Short task:
Reproduce the rows below verbatim, beginning at the line that contains "Viewport: 1354px width, 659px height." and stopping after the line that contains "[1262, 489]". Omit the pictures from your answer.

Records shown:

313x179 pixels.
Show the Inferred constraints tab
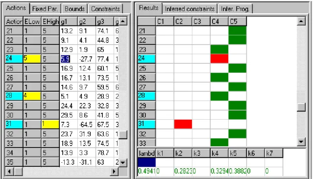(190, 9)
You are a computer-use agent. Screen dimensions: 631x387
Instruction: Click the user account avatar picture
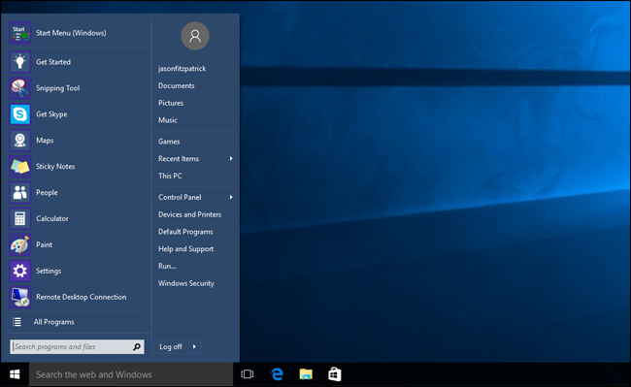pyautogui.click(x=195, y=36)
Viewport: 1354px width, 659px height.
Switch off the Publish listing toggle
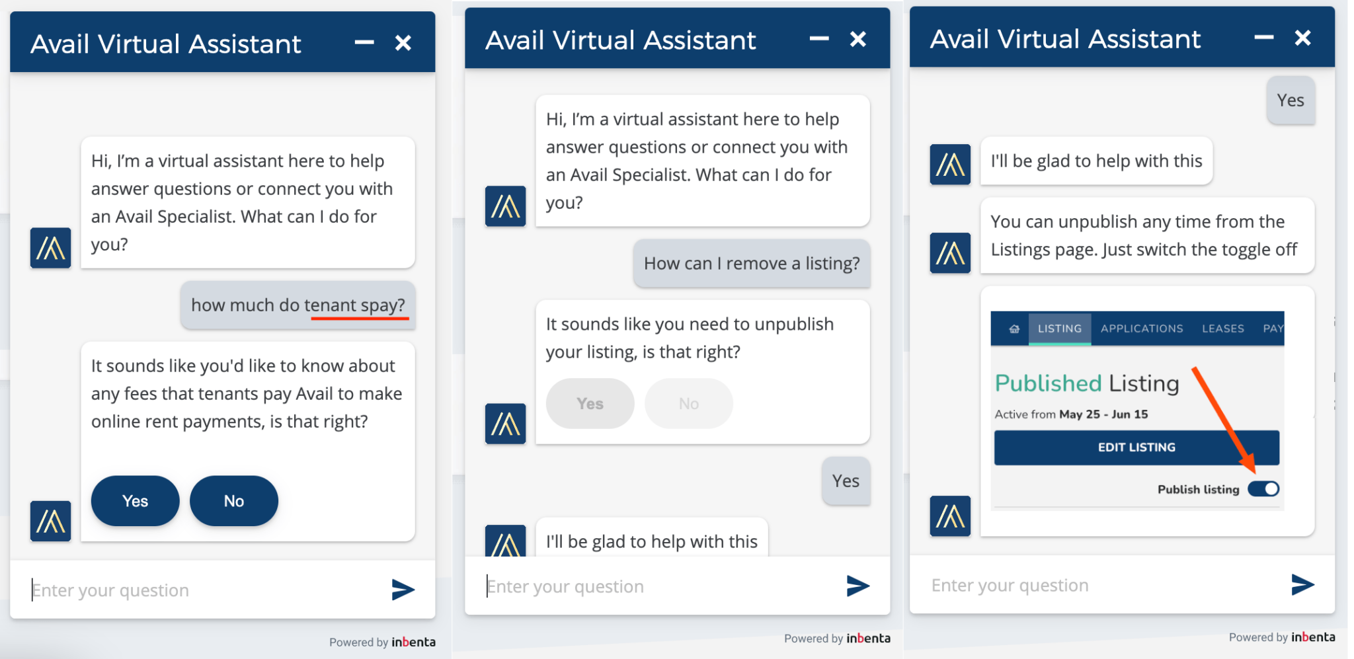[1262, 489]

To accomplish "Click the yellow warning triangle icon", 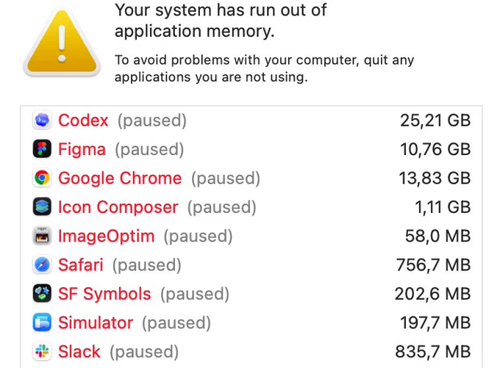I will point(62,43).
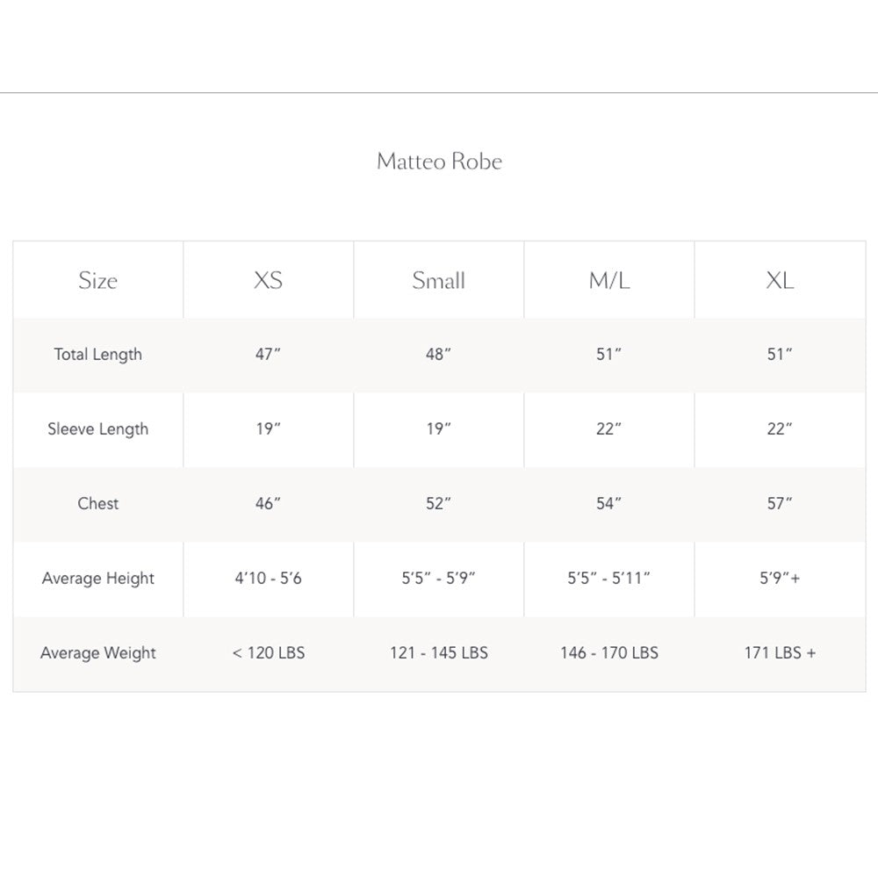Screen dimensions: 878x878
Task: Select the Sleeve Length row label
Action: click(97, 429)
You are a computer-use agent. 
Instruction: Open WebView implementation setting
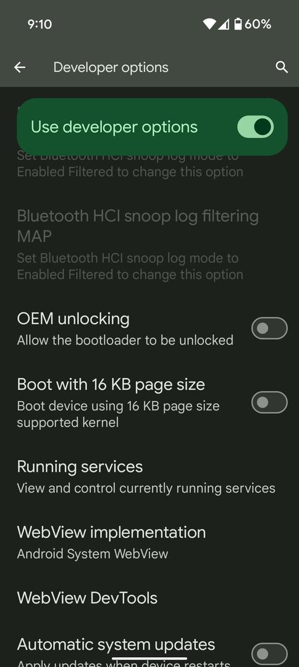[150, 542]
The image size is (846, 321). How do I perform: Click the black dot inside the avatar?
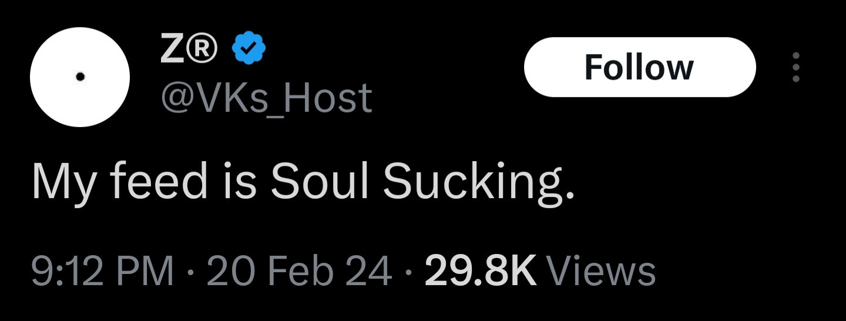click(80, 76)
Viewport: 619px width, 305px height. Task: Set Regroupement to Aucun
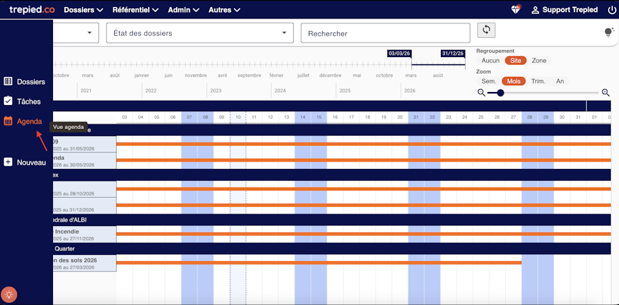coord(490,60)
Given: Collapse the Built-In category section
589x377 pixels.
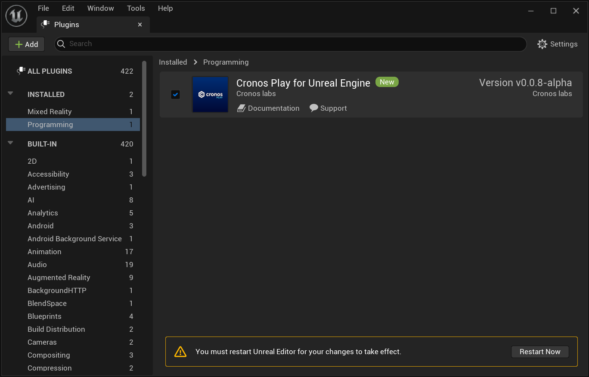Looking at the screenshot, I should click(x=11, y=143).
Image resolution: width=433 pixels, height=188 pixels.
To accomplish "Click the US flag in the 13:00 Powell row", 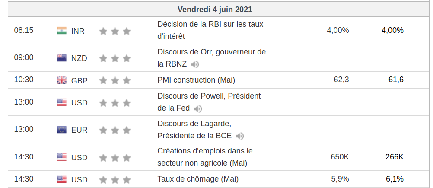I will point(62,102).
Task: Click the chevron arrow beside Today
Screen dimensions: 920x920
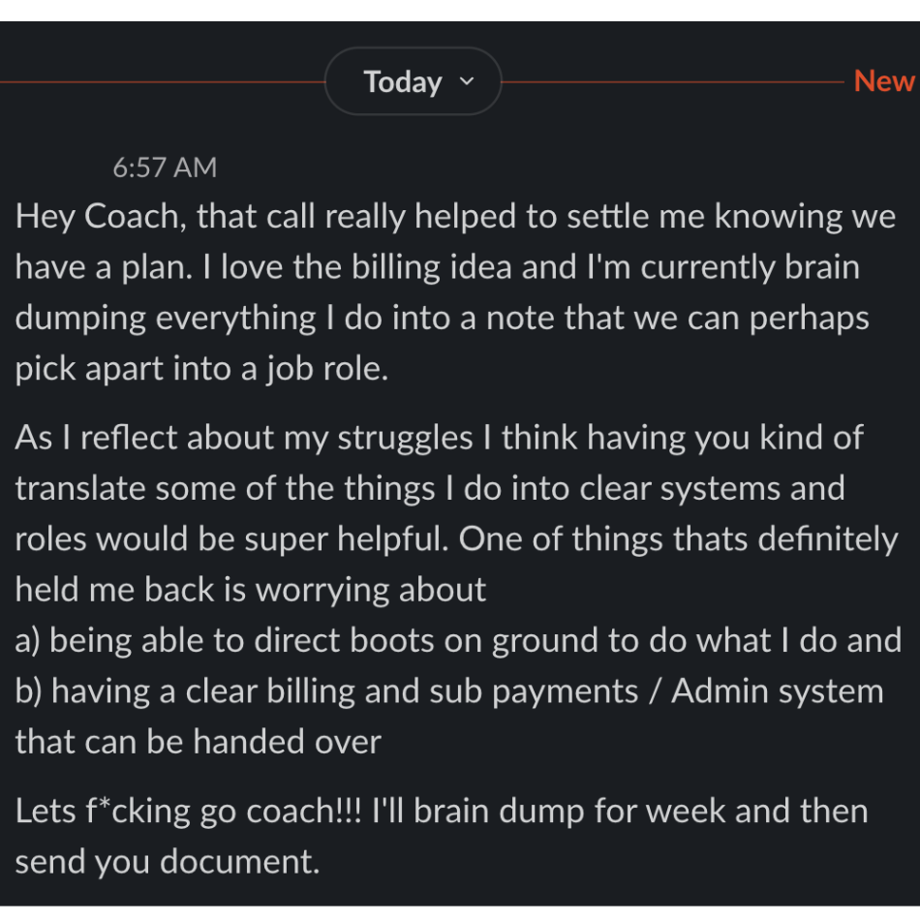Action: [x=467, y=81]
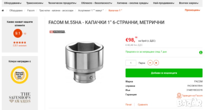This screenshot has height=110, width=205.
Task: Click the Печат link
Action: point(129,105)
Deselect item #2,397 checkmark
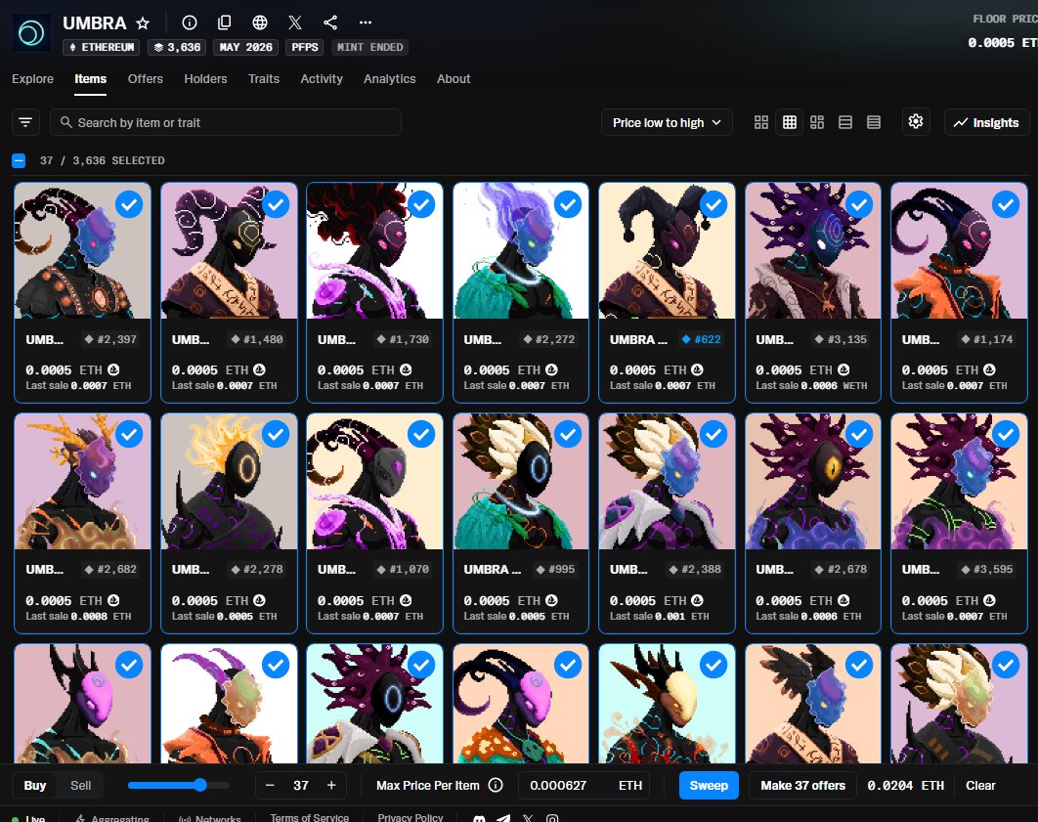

Problem solution:
Viewport: 1354px width, 659px height.
Switch off the Publish listing toggle
[1262, 489]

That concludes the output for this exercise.